Botswana unions go to court over fired public workers
(InformAfrica)– Botswana labour unions have asked a court to force the government to reinstate nearly 2,600 public services workers fired during the country’s first national strike in April, an official said Friday.
“Our comrades were participating in a legal strike and the government has no right to dismiss them, hence the decision to seek court’s intervention,” said Andrew Motsamai, president of Botswana Public Employees Union.
The other unions involved in the action are the Botswana Land Board and Local Authorities Worker’s Union and National Amalgamated Local and Central Government and Parastatals Worker’s Union.

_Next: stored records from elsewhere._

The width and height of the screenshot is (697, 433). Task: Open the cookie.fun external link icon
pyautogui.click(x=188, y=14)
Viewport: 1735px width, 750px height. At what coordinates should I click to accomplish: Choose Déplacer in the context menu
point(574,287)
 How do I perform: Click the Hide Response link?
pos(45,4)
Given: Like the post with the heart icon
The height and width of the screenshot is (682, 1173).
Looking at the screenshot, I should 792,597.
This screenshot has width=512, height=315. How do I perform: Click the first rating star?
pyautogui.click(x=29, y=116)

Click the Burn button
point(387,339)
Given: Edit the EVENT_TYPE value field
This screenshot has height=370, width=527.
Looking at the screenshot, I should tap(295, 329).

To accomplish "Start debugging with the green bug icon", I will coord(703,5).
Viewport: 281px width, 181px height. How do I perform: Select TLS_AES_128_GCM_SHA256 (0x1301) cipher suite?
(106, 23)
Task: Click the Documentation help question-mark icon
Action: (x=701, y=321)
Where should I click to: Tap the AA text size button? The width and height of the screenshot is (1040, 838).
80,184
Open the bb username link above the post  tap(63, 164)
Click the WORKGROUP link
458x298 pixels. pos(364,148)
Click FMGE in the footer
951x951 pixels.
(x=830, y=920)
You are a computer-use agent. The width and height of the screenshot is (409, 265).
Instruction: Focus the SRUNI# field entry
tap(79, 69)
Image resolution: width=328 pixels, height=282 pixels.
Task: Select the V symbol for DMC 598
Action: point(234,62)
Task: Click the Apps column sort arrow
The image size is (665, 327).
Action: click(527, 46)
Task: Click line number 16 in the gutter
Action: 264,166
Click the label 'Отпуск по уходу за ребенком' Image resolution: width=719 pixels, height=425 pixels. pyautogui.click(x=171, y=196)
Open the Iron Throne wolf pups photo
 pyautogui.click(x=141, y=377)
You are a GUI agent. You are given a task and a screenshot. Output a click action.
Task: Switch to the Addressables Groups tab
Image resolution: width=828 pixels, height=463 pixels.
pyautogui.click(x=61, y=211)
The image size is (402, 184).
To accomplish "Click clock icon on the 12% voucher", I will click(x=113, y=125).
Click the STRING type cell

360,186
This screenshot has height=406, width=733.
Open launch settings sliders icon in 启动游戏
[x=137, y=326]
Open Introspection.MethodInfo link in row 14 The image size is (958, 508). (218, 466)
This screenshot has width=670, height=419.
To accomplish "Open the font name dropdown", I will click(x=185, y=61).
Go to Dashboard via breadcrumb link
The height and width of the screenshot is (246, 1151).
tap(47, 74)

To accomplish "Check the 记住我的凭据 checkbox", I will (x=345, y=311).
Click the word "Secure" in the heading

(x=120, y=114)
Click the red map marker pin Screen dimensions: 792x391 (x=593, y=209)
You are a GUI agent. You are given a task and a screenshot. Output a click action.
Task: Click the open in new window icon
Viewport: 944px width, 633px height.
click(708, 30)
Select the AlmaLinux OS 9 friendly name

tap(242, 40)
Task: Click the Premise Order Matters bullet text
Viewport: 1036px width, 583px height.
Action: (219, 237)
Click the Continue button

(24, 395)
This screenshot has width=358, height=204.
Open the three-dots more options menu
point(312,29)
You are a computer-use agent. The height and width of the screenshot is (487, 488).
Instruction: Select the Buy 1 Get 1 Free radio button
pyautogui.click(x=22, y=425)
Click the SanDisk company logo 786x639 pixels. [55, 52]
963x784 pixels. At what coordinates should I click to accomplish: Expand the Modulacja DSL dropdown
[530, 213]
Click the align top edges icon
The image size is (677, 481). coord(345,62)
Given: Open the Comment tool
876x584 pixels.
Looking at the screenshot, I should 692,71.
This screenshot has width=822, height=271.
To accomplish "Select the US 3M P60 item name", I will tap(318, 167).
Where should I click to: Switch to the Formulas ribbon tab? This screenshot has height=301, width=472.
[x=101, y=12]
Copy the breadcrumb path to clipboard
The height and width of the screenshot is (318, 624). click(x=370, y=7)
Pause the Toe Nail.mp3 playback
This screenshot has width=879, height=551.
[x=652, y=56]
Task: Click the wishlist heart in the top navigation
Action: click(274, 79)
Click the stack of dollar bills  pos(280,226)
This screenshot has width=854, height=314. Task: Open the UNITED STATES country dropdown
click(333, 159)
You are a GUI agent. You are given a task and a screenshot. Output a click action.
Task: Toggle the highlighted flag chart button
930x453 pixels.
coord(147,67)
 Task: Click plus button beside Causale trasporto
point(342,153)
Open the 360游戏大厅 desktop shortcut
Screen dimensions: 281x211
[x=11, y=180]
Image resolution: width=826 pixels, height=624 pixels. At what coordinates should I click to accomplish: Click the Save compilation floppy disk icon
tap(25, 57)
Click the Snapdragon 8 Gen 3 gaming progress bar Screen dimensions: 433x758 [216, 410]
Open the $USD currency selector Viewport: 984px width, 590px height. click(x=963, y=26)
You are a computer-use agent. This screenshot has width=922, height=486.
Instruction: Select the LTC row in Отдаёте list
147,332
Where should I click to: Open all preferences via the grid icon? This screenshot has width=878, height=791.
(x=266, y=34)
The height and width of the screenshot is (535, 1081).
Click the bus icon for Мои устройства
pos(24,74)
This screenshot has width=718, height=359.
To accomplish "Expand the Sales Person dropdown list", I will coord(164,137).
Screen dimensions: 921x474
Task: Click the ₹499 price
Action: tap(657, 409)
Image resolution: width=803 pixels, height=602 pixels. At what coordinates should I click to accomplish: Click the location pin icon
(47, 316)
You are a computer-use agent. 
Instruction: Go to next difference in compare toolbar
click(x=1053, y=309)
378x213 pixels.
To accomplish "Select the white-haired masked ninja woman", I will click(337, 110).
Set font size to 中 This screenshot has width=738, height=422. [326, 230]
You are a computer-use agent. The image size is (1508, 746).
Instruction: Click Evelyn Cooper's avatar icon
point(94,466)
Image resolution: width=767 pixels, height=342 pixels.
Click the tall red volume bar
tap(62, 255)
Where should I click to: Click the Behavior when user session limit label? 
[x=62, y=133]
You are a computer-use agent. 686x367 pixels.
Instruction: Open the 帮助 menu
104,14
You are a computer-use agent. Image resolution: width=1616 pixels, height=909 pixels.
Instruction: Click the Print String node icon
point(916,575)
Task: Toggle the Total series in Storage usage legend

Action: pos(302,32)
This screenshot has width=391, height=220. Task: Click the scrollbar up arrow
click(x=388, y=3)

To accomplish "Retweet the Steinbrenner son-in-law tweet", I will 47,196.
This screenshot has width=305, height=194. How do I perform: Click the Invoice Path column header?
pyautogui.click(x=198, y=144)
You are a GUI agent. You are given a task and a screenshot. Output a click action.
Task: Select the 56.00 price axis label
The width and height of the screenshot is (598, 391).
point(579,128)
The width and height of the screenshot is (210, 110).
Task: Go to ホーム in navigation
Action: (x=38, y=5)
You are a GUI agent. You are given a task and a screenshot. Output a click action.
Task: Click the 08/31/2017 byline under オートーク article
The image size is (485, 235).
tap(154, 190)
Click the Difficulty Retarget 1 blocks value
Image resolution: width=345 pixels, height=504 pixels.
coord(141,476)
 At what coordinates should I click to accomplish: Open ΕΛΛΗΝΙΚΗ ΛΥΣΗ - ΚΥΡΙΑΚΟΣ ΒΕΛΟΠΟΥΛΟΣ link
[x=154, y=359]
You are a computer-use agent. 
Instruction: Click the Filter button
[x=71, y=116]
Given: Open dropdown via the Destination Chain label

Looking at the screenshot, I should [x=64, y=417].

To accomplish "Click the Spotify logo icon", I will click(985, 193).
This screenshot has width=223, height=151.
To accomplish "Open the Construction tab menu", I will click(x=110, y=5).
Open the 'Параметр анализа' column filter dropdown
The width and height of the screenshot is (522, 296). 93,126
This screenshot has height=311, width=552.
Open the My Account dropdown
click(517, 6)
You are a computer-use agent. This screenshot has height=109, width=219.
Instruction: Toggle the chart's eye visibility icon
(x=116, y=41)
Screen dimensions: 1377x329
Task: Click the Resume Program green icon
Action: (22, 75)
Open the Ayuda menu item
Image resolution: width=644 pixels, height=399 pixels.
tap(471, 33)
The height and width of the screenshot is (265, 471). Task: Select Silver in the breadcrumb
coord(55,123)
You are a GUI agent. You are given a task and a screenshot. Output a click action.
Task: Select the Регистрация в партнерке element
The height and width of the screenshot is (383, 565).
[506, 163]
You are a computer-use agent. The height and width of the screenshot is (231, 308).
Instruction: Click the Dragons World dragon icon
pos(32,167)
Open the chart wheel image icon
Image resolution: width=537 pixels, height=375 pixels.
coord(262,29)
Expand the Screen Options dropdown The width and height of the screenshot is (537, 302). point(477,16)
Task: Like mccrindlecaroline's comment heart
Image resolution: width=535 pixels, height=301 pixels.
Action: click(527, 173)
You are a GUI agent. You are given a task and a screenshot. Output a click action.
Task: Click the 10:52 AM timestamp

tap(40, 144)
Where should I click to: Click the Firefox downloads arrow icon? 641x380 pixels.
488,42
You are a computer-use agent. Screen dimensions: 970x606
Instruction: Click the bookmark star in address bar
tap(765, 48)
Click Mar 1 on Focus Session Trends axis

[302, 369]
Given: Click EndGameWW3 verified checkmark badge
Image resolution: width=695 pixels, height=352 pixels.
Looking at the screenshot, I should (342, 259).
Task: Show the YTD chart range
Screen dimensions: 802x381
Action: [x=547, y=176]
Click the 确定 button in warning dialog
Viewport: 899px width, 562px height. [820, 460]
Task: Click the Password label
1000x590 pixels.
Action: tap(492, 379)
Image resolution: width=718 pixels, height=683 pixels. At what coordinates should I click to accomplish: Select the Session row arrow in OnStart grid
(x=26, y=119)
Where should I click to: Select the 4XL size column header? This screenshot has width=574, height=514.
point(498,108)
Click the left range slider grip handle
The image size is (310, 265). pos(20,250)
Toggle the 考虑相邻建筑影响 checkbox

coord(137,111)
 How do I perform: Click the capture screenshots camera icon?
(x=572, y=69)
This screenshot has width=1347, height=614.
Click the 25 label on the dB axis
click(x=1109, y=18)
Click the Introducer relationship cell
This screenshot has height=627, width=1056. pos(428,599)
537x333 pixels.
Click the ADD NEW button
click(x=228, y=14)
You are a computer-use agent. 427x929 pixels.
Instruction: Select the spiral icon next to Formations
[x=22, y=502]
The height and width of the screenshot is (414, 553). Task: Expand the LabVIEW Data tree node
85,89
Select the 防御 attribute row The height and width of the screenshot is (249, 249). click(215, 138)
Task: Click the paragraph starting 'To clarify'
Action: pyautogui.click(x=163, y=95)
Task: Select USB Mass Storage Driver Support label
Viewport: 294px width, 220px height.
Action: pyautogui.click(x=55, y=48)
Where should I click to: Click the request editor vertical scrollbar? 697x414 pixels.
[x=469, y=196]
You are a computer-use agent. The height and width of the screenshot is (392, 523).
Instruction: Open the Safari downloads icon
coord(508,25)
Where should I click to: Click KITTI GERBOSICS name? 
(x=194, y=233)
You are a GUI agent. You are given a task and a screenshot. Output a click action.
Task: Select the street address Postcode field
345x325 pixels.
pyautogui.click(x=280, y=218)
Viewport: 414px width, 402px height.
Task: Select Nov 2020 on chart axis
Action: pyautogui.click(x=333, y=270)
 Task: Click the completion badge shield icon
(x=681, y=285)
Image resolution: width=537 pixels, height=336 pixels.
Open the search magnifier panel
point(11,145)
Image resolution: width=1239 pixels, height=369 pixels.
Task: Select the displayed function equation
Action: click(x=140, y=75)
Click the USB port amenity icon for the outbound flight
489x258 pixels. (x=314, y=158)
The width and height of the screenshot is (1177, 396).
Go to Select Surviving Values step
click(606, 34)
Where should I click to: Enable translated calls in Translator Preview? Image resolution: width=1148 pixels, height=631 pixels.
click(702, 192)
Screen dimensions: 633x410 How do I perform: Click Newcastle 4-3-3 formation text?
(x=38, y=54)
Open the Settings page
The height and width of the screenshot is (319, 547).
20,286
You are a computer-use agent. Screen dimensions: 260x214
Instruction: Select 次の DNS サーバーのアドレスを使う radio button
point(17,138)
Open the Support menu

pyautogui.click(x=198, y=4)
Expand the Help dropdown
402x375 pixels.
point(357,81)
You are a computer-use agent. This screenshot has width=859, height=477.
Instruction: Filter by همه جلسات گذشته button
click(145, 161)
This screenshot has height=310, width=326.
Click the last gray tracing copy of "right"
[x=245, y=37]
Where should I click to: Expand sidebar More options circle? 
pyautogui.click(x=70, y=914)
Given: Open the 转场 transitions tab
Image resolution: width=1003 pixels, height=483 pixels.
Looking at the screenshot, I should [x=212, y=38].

The workers, including doctors and nurses, were fired after the state won a court order forcing them to return to work, after they embarked on the nationwide mass action over wages.
The unions argue that the workers’ actions did not warrant dismissal.
“It is therefore incorrect to fire these workers on the grounds that they disregarded court orders,” said Motsamai.
The workers were demanding a 16 percent salary hike, but eventually accepted a three percent raise, after the government said it could not afford a larger increase.
The strike, which was the largest ever in the country, shut down schools and some clinics, while hospitals operated on skeleton staff.
After the strike, the minister of labour classified teachers, diamond workers, and the national vaccine institute as essential services, so that they cannot participate in future strikes.
The move was seen by unions as an attempt to weaken future strikes.